The Sumatran striped rabbit has been described as the rarest rabbit in the world. It is sometimes smuggled out of Indonesia for sale in the exotic pet trade. Sales often occur through social media postings, and destinations include Thailand and India. In 2022, a farmer attempted to sell a live striped rabbit, opportunistically caught after a flash flood, on Facebook. Kerinci Seblat National Park authorities confiscated it and returned it to the wild. Conservationists have pushed for the Sumatran and Annamite striped rabbits to be included in the CITES appendices, which would restrict international trade of the animals. The rabbits' native countries include them on lists of protected species, but this protection is not strongly enforced. While the rabbit is not hunted for its meat, as it reportedly tastes bad, it may be caught in snares that are intended for other animals.

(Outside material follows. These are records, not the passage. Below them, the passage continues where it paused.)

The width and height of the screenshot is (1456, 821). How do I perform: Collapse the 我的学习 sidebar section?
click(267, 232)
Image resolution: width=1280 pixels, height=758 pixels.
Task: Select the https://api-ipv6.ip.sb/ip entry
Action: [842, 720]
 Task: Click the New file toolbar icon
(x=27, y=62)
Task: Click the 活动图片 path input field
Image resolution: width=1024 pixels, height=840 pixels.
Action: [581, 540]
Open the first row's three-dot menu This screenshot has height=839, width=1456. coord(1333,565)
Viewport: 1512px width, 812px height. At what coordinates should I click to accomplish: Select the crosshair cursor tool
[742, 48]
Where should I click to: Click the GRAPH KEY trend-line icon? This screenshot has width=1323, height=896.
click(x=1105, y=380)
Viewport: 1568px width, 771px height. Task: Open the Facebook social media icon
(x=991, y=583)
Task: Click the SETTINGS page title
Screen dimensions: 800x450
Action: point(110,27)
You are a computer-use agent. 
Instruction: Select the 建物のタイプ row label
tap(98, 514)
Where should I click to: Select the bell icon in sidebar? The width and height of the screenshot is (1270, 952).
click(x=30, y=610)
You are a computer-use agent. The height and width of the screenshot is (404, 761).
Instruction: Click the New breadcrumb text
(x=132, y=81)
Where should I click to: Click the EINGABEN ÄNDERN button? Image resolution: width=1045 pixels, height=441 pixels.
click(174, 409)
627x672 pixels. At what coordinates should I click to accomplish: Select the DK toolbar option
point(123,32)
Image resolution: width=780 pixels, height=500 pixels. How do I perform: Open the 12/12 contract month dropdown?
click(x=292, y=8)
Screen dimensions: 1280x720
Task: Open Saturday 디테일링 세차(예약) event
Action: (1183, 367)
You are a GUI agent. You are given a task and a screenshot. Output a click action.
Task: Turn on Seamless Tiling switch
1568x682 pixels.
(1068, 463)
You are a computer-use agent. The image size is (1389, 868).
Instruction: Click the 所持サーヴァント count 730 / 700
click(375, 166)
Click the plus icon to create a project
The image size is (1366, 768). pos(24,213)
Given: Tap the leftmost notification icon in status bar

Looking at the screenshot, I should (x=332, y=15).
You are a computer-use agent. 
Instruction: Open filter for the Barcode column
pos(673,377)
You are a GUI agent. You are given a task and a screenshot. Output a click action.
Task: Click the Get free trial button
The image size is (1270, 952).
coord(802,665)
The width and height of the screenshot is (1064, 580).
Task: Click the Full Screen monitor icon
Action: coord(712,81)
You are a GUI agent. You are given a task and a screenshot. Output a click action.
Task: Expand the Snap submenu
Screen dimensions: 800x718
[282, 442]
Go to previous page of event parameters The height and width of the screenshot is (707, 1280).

Little research on the Sumatran striped rabbit has been done, despite being an animal described in the 19th century. The species was rarely observed throughout the 20th century, with one sighting being recorded in 1972 and the next occurring in 2000. Three more observations were recorded up until the 2010s, when much of the research on the species started to emerge. As of 2019, the International Union for Conservation of Nature (IUCN) lists the Sumatran striped rabbit as a data deficient species, citing few observations despite exhaustive surveys and camera trapping efforts. Its rarity may be the result of deforestation and habitat loss. The forests which the species inhabits are cleared for timber, tea and coffee plantations, and human habitations. In a preliminary study of potential lagomorph conservation actions, John E.C. Flux wrote in 1990 that some populations had been confused with non-native European rabbit colonies that have become established in deforested areas. A plan to conserve the species was proposed in 1979, but was not funded; Flux advised that the most pertinent course of action at the time of writing was to discover and protect a viable population of Sumatran rabbits. Between 1994 and 2008, the IUCN had variously described the species as endangered, critically endangered, and vulnerable on account of a complete lack of ecology information on the species. Studies that have a more focused methodology to detect the species have been recommended to develop targeted conservation efforts. The species is known to occur in Bukit Barisan Selatan National Park, Kerinci Seblat National Park, and Isau-Isau Wildlife Reserve. Most observations of the species in the 2010s have occurred in Bukit Barisan Selatan and Kerinci Seblat.